Questo storico incontro è stato seguito dalla sociologa Annalisa Frisina dell’Università di Padova, che da tre anni studia l’associazione Gmi. La stessa studiosa, durante il Convegno internazionale, tenutosi l’11 giugno presso il Centro di studi religiosi comparati Edoardo Agnelli, ha ribadito: «Avendo assistito ai gruppi di discussione su Le radici culturali dell’Europa, Laicismo e laicità dello stato, Religioni e cittadinanza, ho potuto constatare come non si sia trattato di una facile “dichiarazione di intenti”, ma stia significando per i Gmi, come per gli altri partecipanti a questo tipo di iniziative, una profonda messa in discussione e un lavoro critico e impegnativo».

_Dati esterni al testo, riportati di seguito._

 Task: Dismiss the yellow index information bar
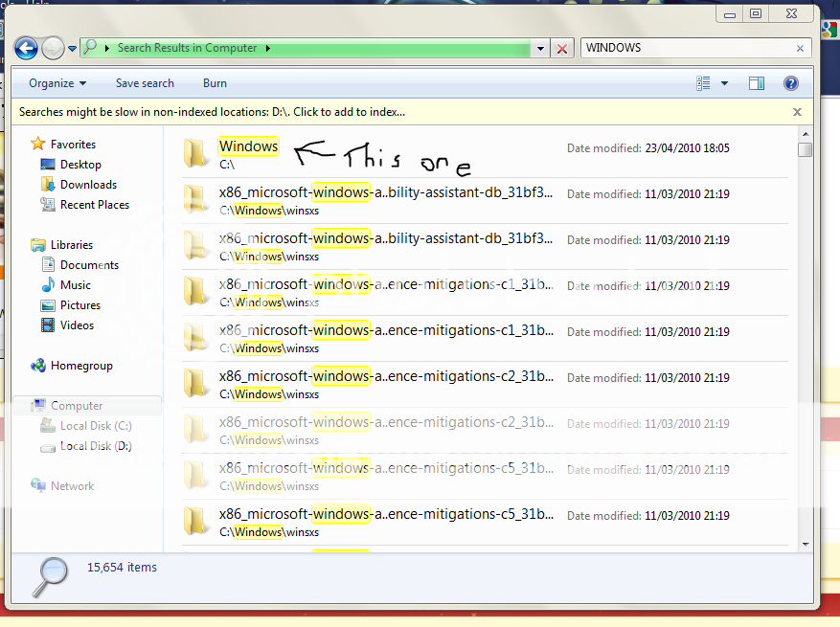(797, 112)
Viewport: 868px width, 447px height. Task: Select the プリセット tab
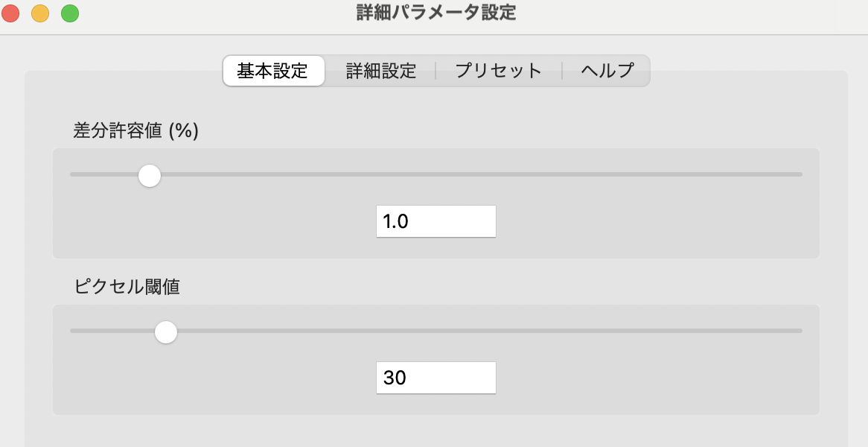click(x=498, y=71)
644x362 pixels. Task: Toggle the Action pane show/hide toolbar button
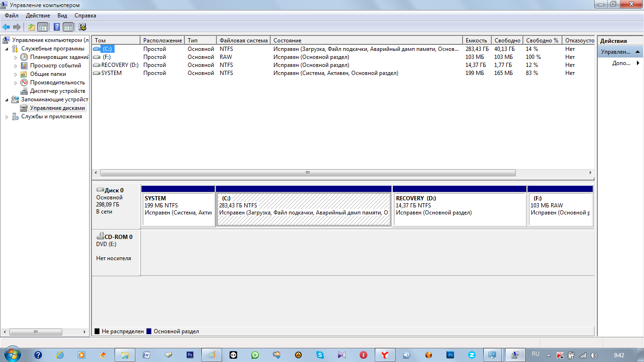pyautogui.click(x=68, y=27)
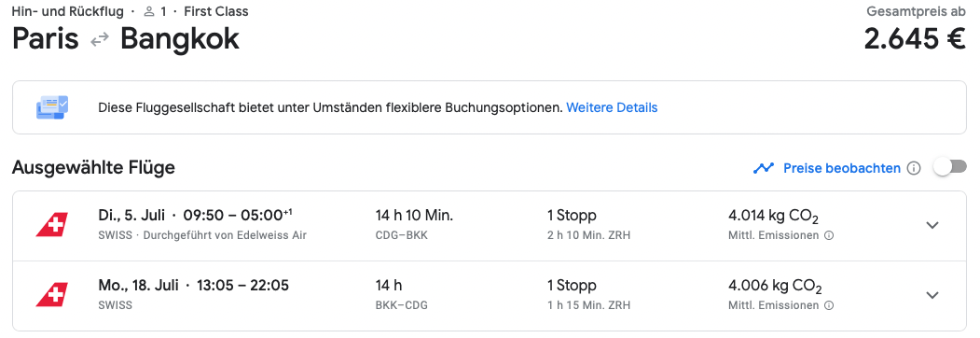Expand the 5. Juli outbound flight details
The width and height of the screenshot is (980, 338).
point(932,225)
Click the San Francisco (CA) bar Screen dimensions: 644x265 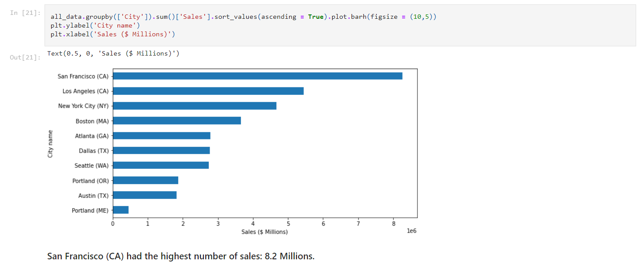(x=258, y=76)
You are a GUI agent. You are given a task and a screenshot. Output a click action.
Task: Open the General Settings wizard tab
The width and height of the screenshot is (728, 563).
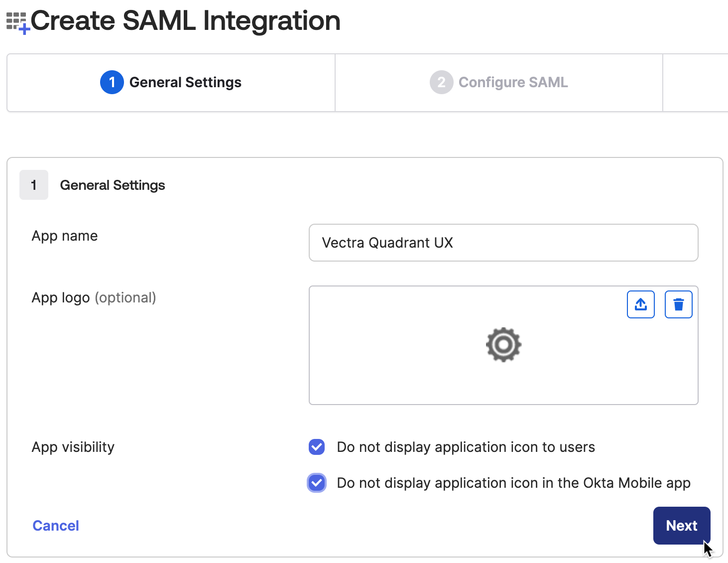click(x=171, y=83)
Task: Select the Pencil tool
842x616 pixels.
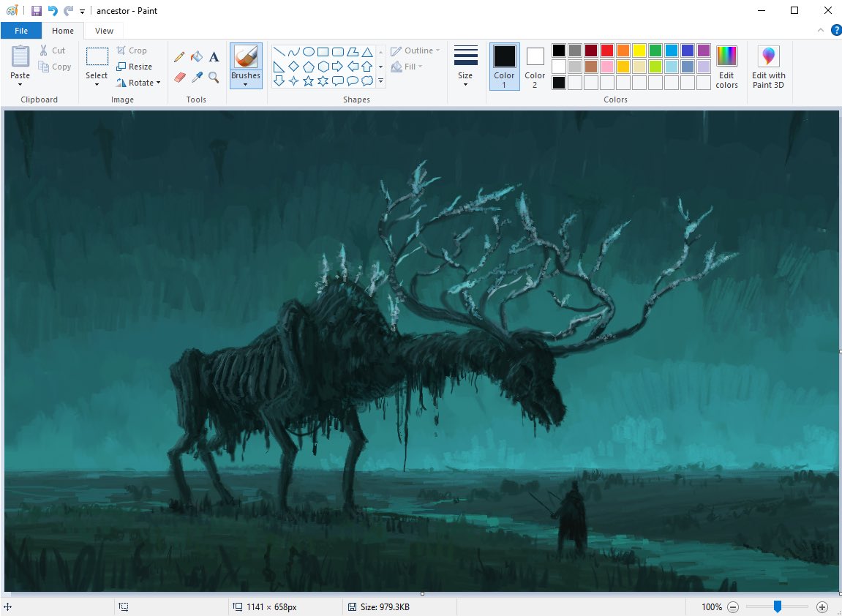Action: click(x=179, y=56)
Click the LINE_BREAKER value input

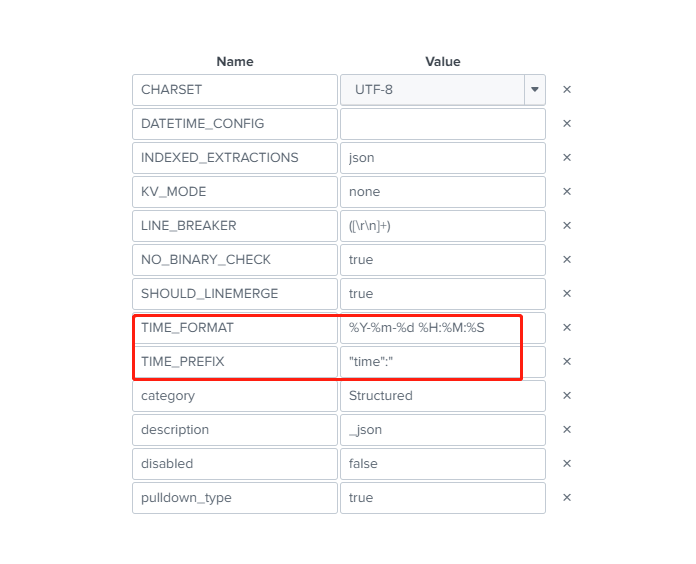[x=442, y=226]
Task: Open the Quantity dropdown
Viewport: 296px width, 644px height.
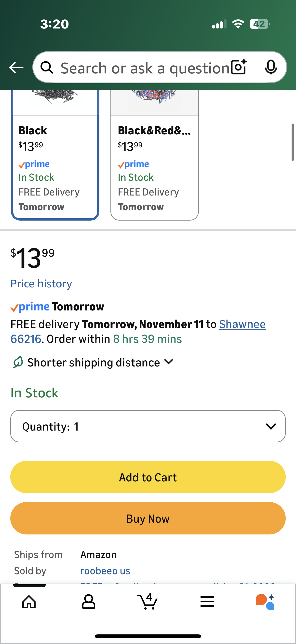Action: [x=148, y=426]
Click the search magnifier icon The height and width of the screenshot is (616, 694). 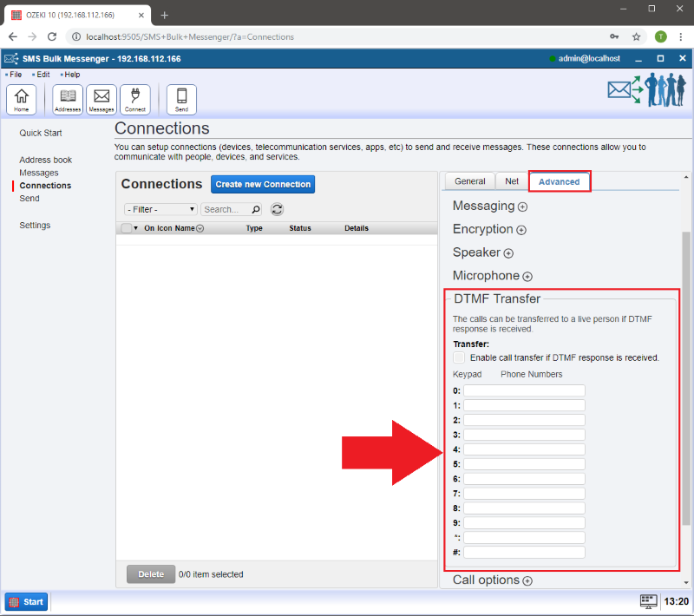pyautogui.click(x=255, y=209)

IN ITALIA: IDENTITÀ E INTEGRAZIONE
Quanti sono i musulmani in Italia? Com’è nata l’associazione dei Giovani musulmani d’Italia? Chi la anima? Quali obiettivi si propone? L’entusiasmo e la professionalità della Frisina nel presentare i risultati della sua ricerca hanno offerto dati e informazioni importanti e significative.

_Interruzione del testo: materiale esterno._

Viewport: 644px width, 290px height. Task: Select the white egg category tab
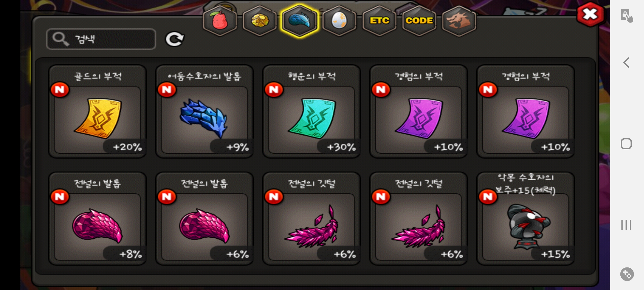click(339, 21)
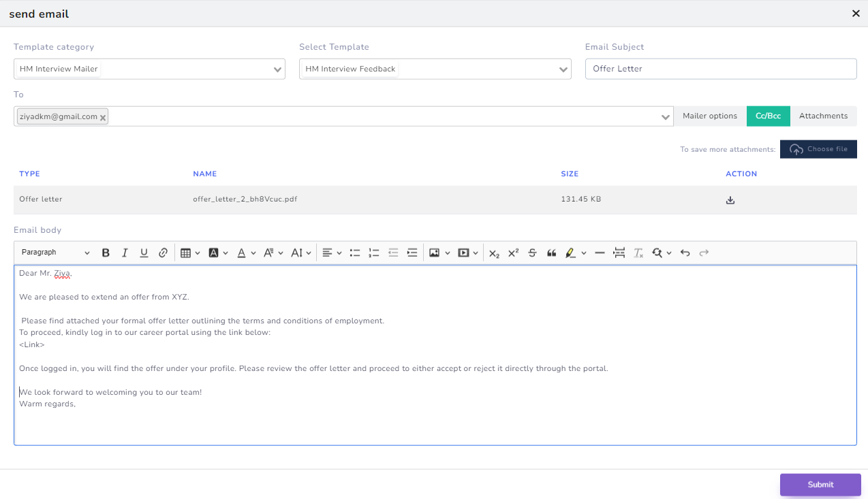Open the Paragraph style dropdown
This screenshot has width=868, height=499.
(55, 252)
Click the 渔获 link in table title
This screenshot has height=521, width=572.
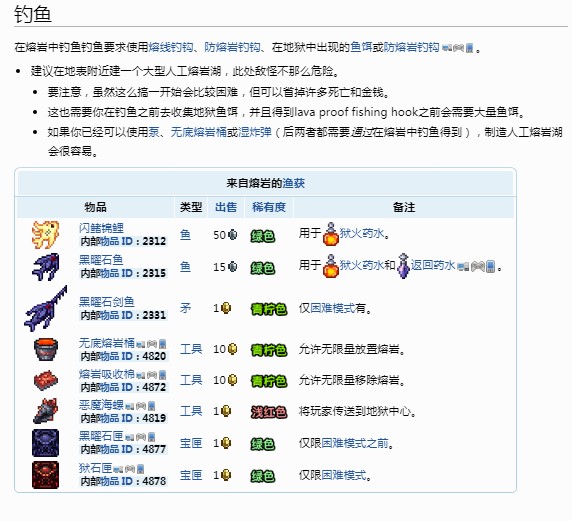[x=293, y=183]
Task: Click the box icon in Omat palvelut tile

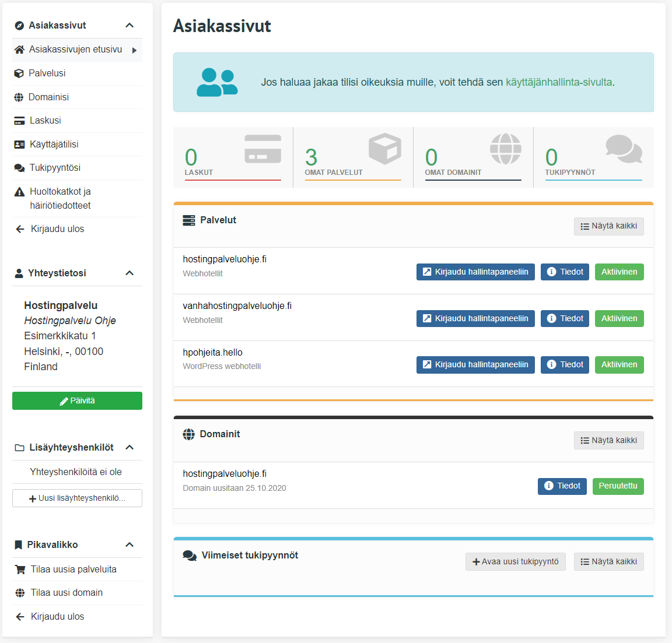Action: pyautogui.click(x=384, y=148)

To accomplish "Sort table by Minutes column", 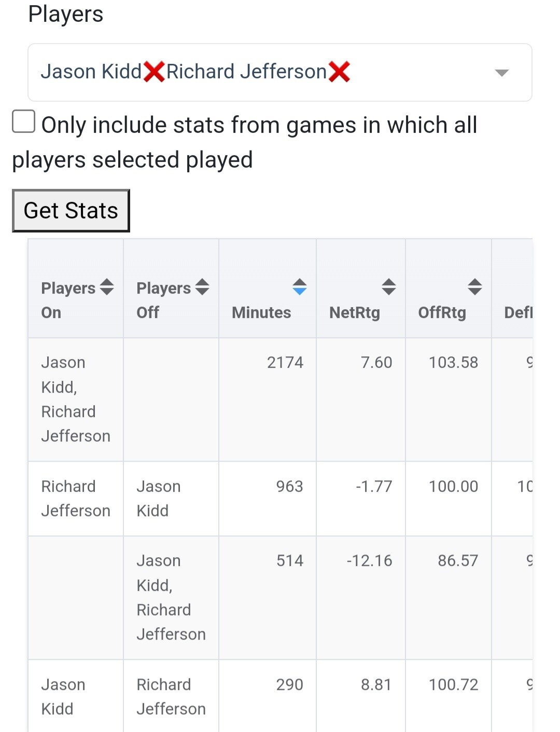I will point(300,287).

«Secondo il Dossier statistico immigrazione 2003 di Caritas/Migrantes, alla fine del 2002 in Italia c’erano 553.007 musulmani (36,6% dei 1.512.324 stranieri regolarmente presenti), facendo dell’islam la seconda religione in Italia.*
Diversamente da quanto è avvenuto in altri paesi europei, la provenienza dei musulmani è molto diversificata: troviamo persone originarie dal Maghreb (in prevalenza marocchini), Mashreq (Egitto, Libano, Palestina, Siria, Iraq), Africa subsahariana (Senegal, Nigeria, Sudan, Mali, Somalia), e poi dal Pakistan, Iran, Bangladesh, Balcani… Si può ipotizzare che i giovani musulmani siano tra 100-250 mila».
L’associazione Gmi è nata nel 2001, due mesi dopo il fatidico 11 settembre. Intervistando i membri dell’associazione, la sociologa ha rilevato come i giovani «possano sentirsi continuamente chiamati in causa, quasi presunti colpevoli in quanto musulmani».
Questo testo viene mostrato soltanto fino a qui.